The last benefit of this way of talking I’ll mention is that it makes probability’s dependence on ignorance clear. We can imagine another agent that knows the truth value of every proposition, lets call him “FSM”. There is only one possible world that satisfies all of FSM’s background knowledge; the only viable world for FSM is the real world. Of the possible worlds that satisfy FSM’s background knowledge, either all of them satisfy “The top card is a heart.” or none of them do, since there is only one viable world for FSM. So the only probabilities FSM can assign to “The top card is a heart.” are 1 or 0. In fact, those are the only probabilities FSM can assign to any proposition. If there is no uncertainty, there is no probability.

The world knows whether or not any given proposition is true (assuming determinism). The world itself is never uncertain, only the parts of the world that we call agents can be uncertain. Hence, Probability is always in a mind, not in the world.
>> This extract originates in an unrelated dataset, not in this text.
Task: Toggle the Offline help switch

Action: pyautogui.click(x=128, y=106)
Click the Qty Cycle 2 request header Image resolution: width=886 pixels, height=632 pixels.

The probabilities that the universe assigns to a proposition are always 1 or 0, for the same reasons FSM only assigns a 1 or 0, and 1 and 0 aren’t really probabilities.

In conclusion, I’ll risk the hypothesis that: Where 0≤x≤1, “P(a|b)=x” is true, if and only if, of the possible worlds that satisfy “b”, x of them also satisfy “a”. Probabilities are propositional attitudes, and the probability value (or range of values) you assign to a proposition is representative of the fraction of possible worlds you find viable that satisfy that proposition. You may be wrong about the value of that fraction, and as a result you may be wrong about the probability you assign.

We may call the position summarized by the hypothesis above “Modal Satisfaction Frequency theory”, or “MSF theory”.